Und die Geschichte mußte erzählt werden. Sie durfte nicht einfach als abgelegtes und friedloses Erinnerungsbild in der Rumpelkammer liegenbleiben, die es in jedem menschlichen Gehirn gibt.
Denn es war ja so: Nelio war nicht nur ein armes, schmutziges Straßenkind gewesen. Er war vor allem ein bemerkenswerter Mensch, ungreifbar, vieldeutig, wie ein seltener Vogel, von dem alle reden, obwohl ihn nie jemand wirklich gesehen hat. Obwohl er erst zehn Jahre alt war, als er starb, verfügte er über eine Erfahrung und Lebensweisheit, als hätte er hundert Jahre gelebt. Nelio – wenn er denn tatsächlich so hieß, mitunter nannte er sich nämlich ganz anders – umgab sich mit einem unsichtbaren magnetischen Feld, das niemand durchdringen konnte. Von allen – sogar von den brutalen Polizisten und den unentwegt nervösen indischen Händlern – wurde er mit Ehrerbietung behandelt. Viele suchten seinen Rat oder hielten sich nur vorsorglich in seiner Nähe auf, in der Hoffnung, etwas von seinen geheimnisvollen Kräften würde sich auf sie übertragen.
Und jetzt war Nelio tot.
Tief im Fieber versunken hatte er mühsam seinen letzten Atemzug ausgeschwitzt.

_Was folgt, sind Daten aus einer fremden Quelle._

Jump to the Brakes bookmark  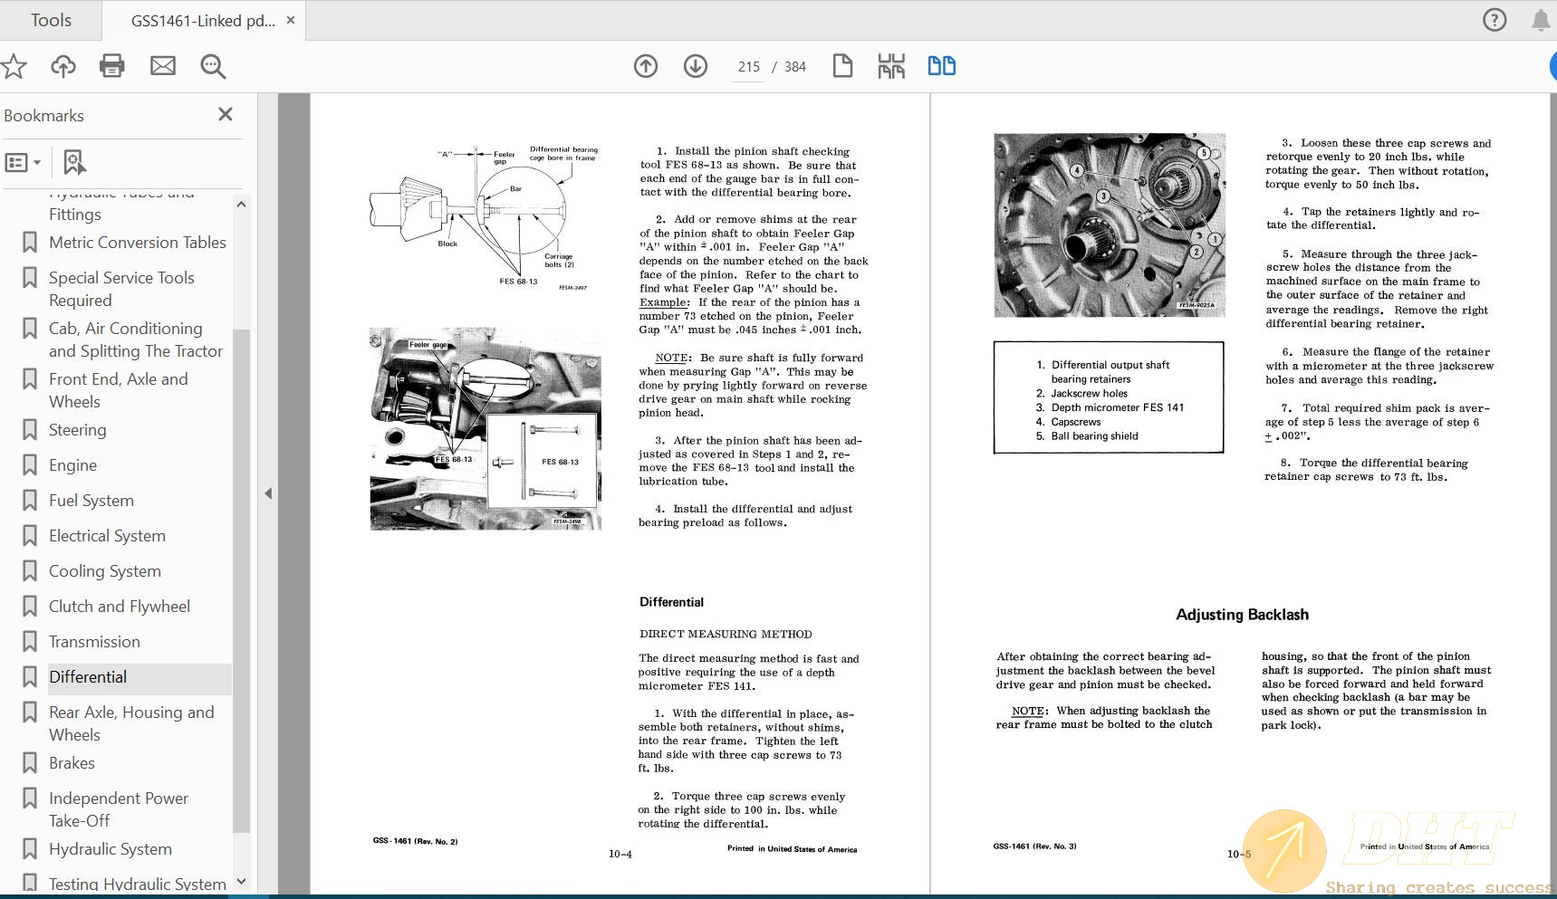click(72, 763)
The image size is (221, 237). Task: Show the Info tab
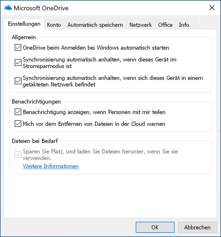[184, 25]
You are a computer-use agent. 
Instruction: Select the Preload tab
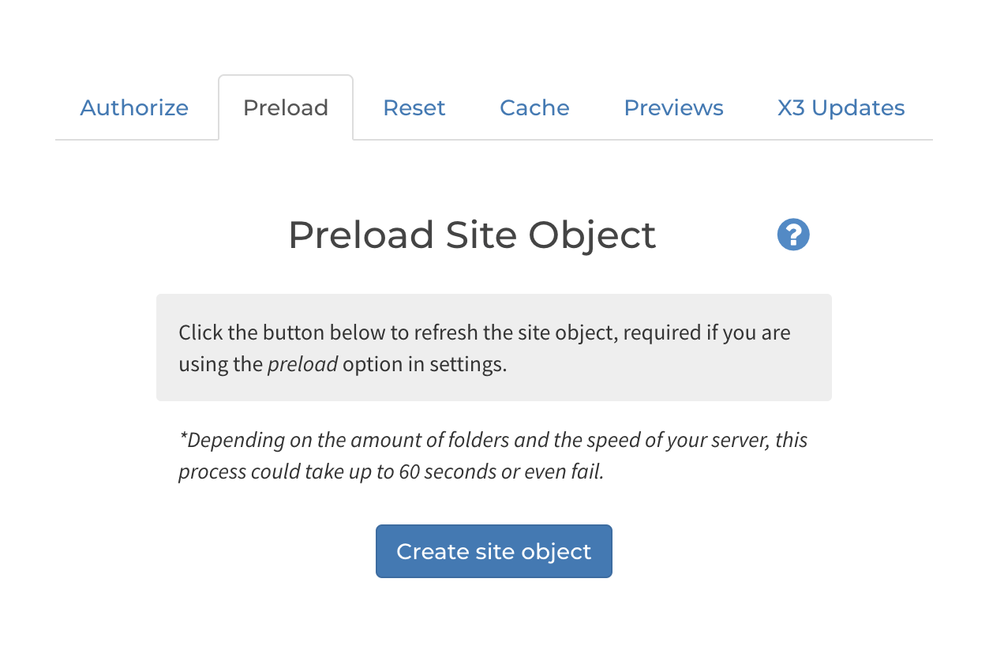click(286, 107)
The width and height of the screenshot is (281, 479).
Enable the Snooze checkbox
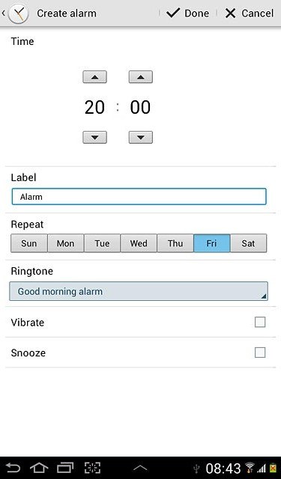(260, 353)
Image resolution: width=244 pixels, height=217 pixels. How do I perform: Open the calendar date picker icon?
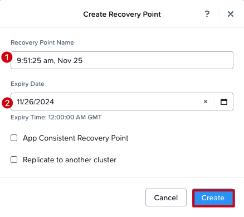point(224,102)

Eine einsame Dünung hatte sich über die Weltmeere fortgepflanzt, dann war alles vorüber, und die Stille erschrekkend in ihrer Leere. Ich sah zum Firmament auf und dachte, nichts würde mehr so sein, wie es war.

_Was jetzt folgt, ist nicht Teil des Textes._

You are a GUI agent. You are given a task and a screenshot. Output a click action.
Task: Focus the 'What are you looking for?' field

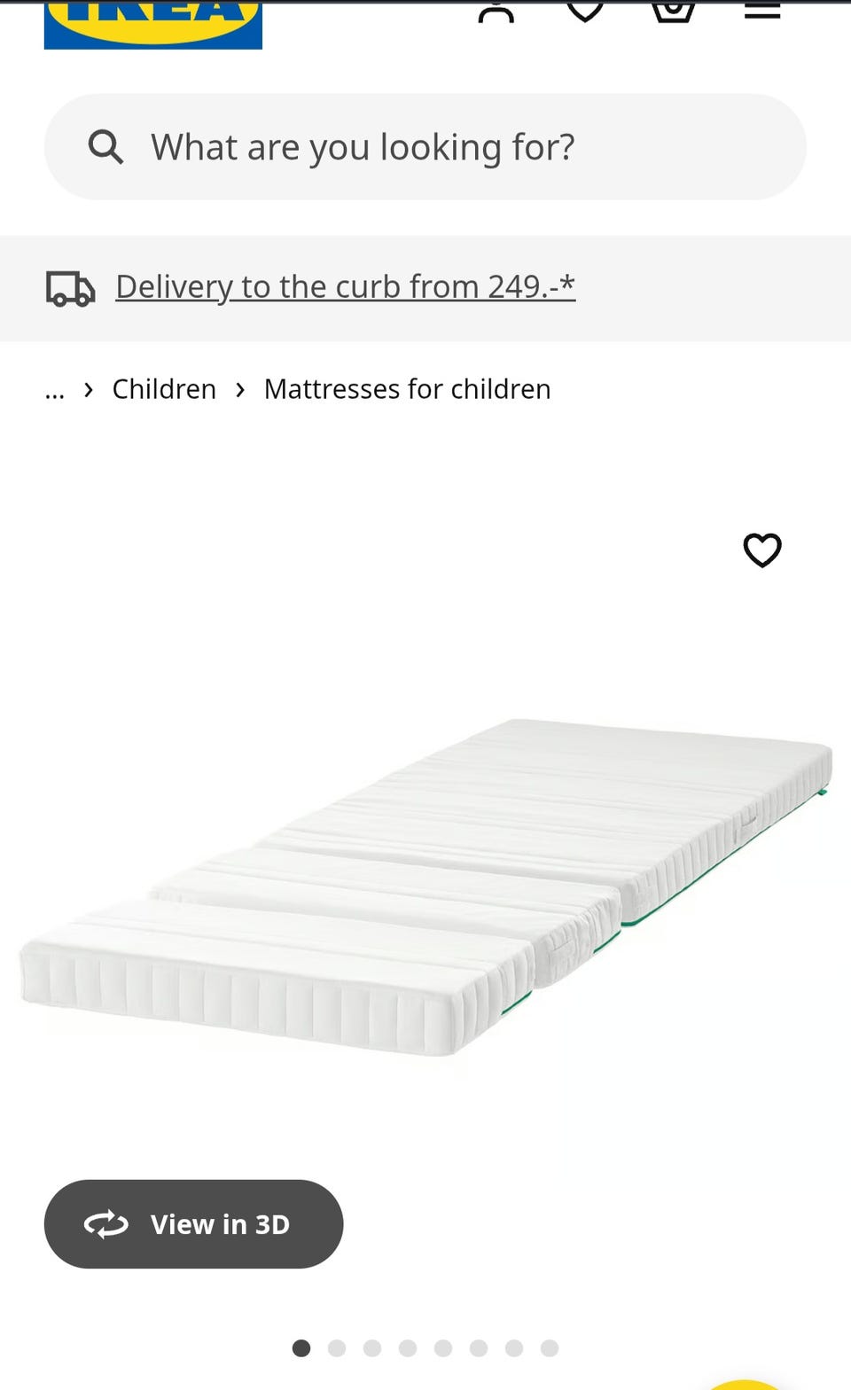[426, 146]
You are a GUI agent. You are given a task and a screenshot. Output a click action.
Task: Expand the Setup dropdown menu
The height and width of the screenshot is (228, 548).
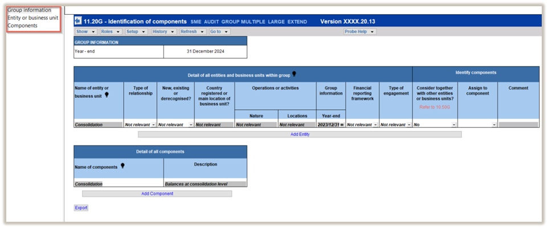[x=135, y=32]
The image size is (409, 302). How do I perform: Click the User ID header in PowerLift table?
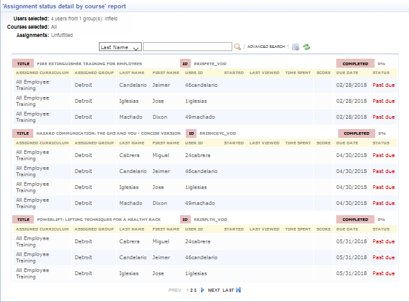point(193,229)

Ich wußte, was viele dachten. Ich hatte es selbst gedacht. Daß Nelio eigentlich kein Mensch war. Sondern ein Gott. Einer der alten, vergessenen Götter, die trotzig oder vielleicht tollkühn auf die Erde zurückgekehrt waren und sich in Nelios mageren Körper geschlichen hatten. Oder, wenn schon kein Gott, so war er wenigstens ein Heiliger. Ein Straßenkindheiliger.
Und jetzt war er tot. Fort.
Der milde Wind vom Meer, der über mein Gesicht strich, fühlte sich plötzlich kalt und bedrohlich an. Ich sah hinaus auf die dunkle Stadt, die an den Hängen zum Meer hinabkletterte, sah die flackernden Feuer und die vereinzelten Straßenlaternen, von Faltern umtanzt, und dachte: Hier hat Nelio eine kurze Zeit gelebt, mitten unter uns. Und ich bin der einzige, der seine ganze Geschichte kennt. Mir hat er sich anvertraut, nachdem man auf ihn geschossen hatte und ich ihn aufs Dach getragen und auf die schmutzige Matratze gelegt hatte, von der er sich nicht mehr erheben sollte.

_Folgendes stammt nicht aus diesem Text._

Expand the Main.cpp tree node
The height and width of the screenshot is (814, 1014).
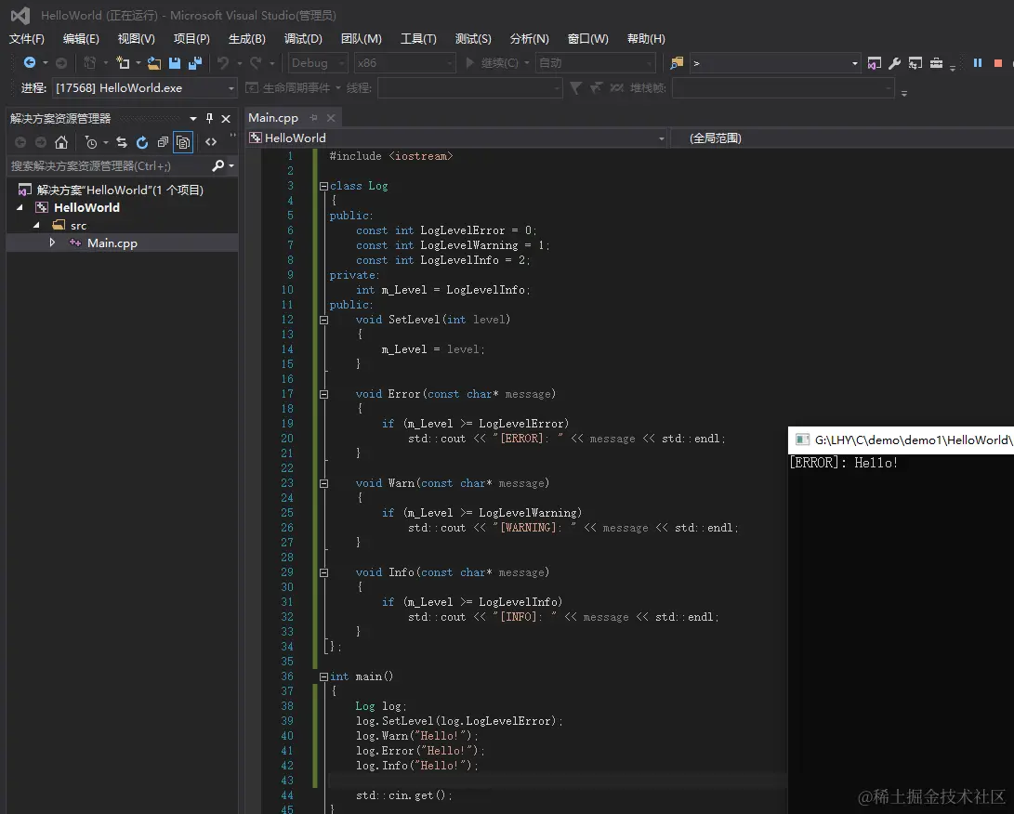pyautogui.click(x=53, y=243)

– Es ist nicht, weil ich Angst habe, man könnte mich vergessen, hatte er gesagt.
Es ist, damit ihr nicht vergeßt, wer ihr selber seid.
Nelio hat uns daran erinnert, wer wir eigentlich sind. Menschen, von denen ein jeder heimliche Kräfte besaß, die er nicht kannte. Nelio war ein bemerkenswerter Mensch. Seine Anwesenheit bewirkte, daß wir uns bemerkenswert fühlten.
Das war sein Geheimnis.
Es ist Nacht am Indischen Ozean.
Nelio ist tot.
Und wie unwahrscheinlich es auch klingen mag, mir schien, daß er nicht einmal Angst hatte beim Sterben.
Wie ist das möglich? Daß ein Zehnjähriger stirbt, ohne auch nur einen Funken Entsetzen darüber zu zeigen, daß er nicht mehr teilhaben kann am Leben?
Das verstehe ich nicht. Überhaupt nicht.
Ich, ein Erwachsener, kann nicht an den Tod denken, ohne eine eisige Hand an meiner Kehle zu spüren.
Aber Nelio lächelte nur. Offenbar hatte er doch ein Geheimnis, das er nicht mit uns anderen teilte. Das ist sonderbar, denn er war sehr freigebig mit den wenigen Dingen, die er besaß, ob es die schmutzigen Hemden aus indischer Baumwolle waren, die er immer trug, oder einer seiner immer wieder überraschenden Gedanken.
Daß es ihn nicht mehr gibt, nehme ich als Zeichen, daß die Erde bald untergehen wird.
Oder täusche ich mich?
Ich stehe auf dem Dach und denke an das erste Mal, als ich ihn sah, als er auf dem schmutzigen Boden lag, getroffen von den Kugeln des verwirrten Mörders.
Der sanfte Nachtwind, der vom Meer herantreibt, hilft mir, mich zu erinnern.
Nelio hat oft gefragt:
– Spürst du, wonach der Wind schmeckt?
Ich wußte nie, was ich antworten sollte. Kann der Wind wirklich einen Geschmack haben?
Nelio war davon überzeugt.
– Geheimnisvolle Gewürze, sagte er plötzlich, ich glaube, es war in der siebten Nacht. Sie erzählen uns von Ereignissen und Menschen in weiter Ferne. Die wir nicht sehen können. Aber wir können sie spüren, wenn wir den Wind tief in unseren Mund einsaugen und ihn dann essen.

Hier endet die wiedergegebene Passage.